As he moved further and further from the exit, he began to see the hope of the room ending—the darkness slowly peeling away into a wall of dirt. It would seem that the impromptu graveyard had been dug by hand after the building had been built. Ellis wondered how long it had taken them to do. It was easily three hundred square feet in size and almost seven feet deep. He stroked his chin as he felt the dirt wall, tracing his hands across it and feeling the deep chill that ran through the soil. His hands snagged against some underground roots, and he wondered how close he was to the edge of the building if the trees had reached this far.

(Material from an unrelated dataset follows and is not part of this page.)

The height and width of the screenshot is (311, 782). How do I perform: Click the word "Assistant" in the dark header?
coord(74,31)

His hand struck stone, and his brows furrowed as he rose the candle to see a strange sculpture among the dirt and dead. A man wearing a strange hat and holding a book of sorts, gazing with a sad expression over the corpses. Ellis leaned in closer to look closer at the face of the man, when a thunderous slam echoed from behind him and he nearly jumped out of his skin. When he whirled around, there wasn’t even a trace of light coming from the trap door. His heart began to race and he bit his lip as he fumbled again, trying to grab his matches. When the lid popped open, the lid slipped through his fingers and he dropped the canister, much to his own dismay as he cussed under his breath. He dropped to his hands and knees, groping for his matches in the dark. His hand passed over a human skull, his hands feeling the empty sockets, and surprisingly finding his reward as he plucked a match from within the skull.

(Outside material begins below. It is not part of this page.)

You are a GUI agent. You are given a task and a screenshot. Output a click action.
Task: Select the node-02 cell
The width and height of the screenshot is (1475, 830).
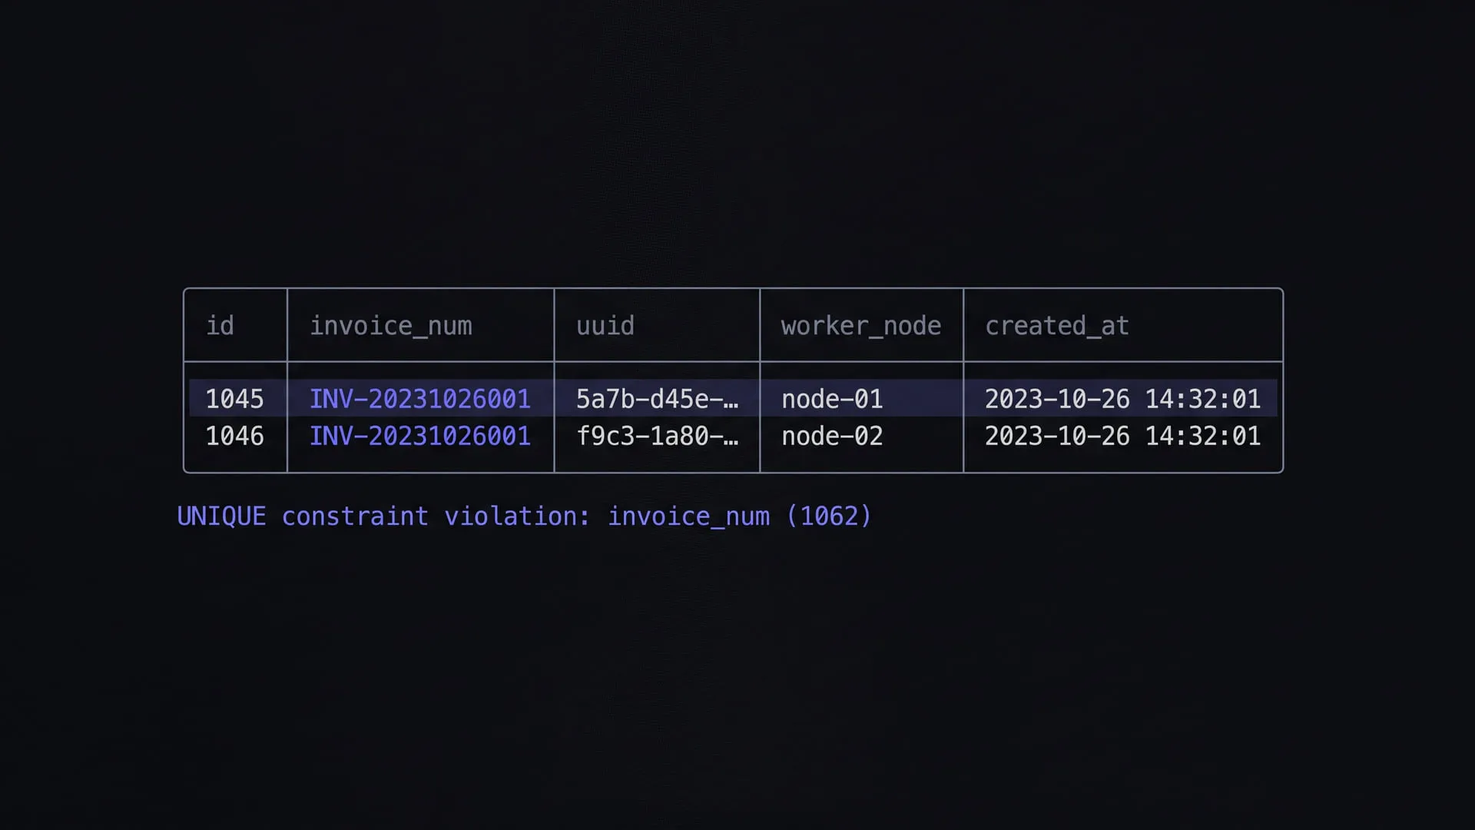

He immediately lit the small wooden stick, and it exploded into life. Ellis’ eyes darted around the room instantly, looking for anyone who may have slid into the burial ground while he was blinded, and he took a deep breath as he touched the flame to the candle once more and he continued about his business. There was no living man or woman in this place, to be sure, though the sound of breathing seemed to come from all of the bodies at once and he knew that he needed to get out as fast as he could. He spit the now finished cigarette out and immediately snatched one of the fresh ones from his nose, lighting it with the candle and pulling the sweet relief into his lungs as his hands slowly stopped shaking.
It took him another fifteen minutes in that hell to discover a corpse with a guard’s uniform and a set of keys still hanging from the tattered clothes around his very slim waist. After snatching the keys he ran to the stairs and climbed them two at a time, slamming into the trapdoor at the top and sending it rocketing open as he spilled into the fresher air of the asylum and removed the cigarette that was still fastened in his nostril. He took three long breaths before he doubled over in a corner and heaved, his stomach attempting to dispense whatever it could possibly manage.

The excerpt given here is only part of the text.